WORK TO BE COMPLETED:
Transcribe all the entries word for word, but omit the images.

SUPPLIED MATERIAL:
====================

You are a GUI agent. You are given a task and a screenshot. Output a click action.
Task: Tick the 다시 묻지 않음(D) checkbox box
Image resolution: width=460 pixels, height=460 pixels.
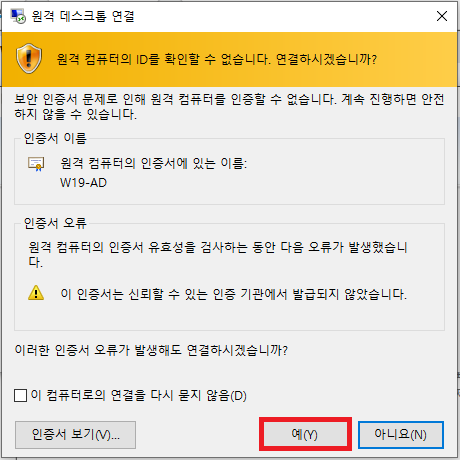(21, 395)
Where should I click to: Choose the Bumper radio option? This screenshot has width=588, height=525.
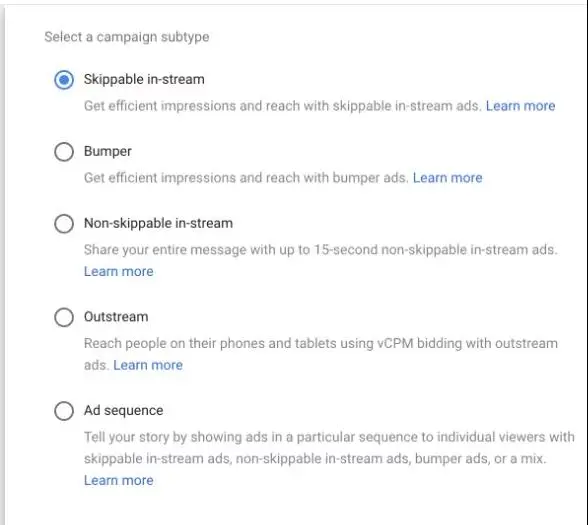(x=64, y=152)
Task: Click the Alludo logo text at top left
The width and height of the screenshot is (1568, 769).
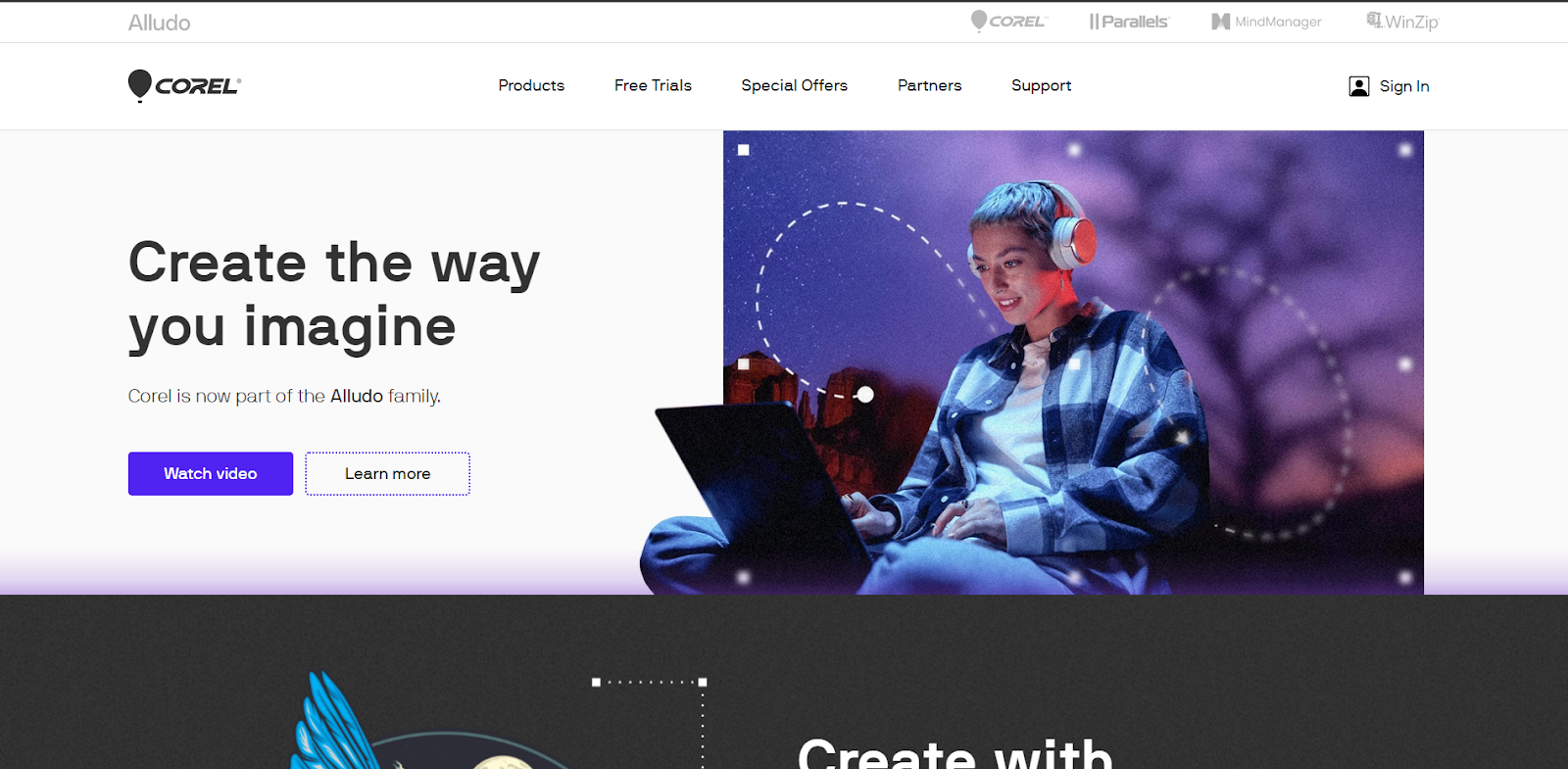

====================

RESULT:
You are a GUI agent. You are given a task and a screenshot. Output a click action.
Task: Tick the 다시 묻지 않음(D) checkbox box
Image resolution: width=460 pixels, height=460 pixels.
(21, 395)
Where should I click to: Choose the Bumper radio option? This screenshot has width=588, height=525.
(x=64, y=152)
Task: Click the Alludo logo text at top left
The width and height of the screenshot is (1568, 769).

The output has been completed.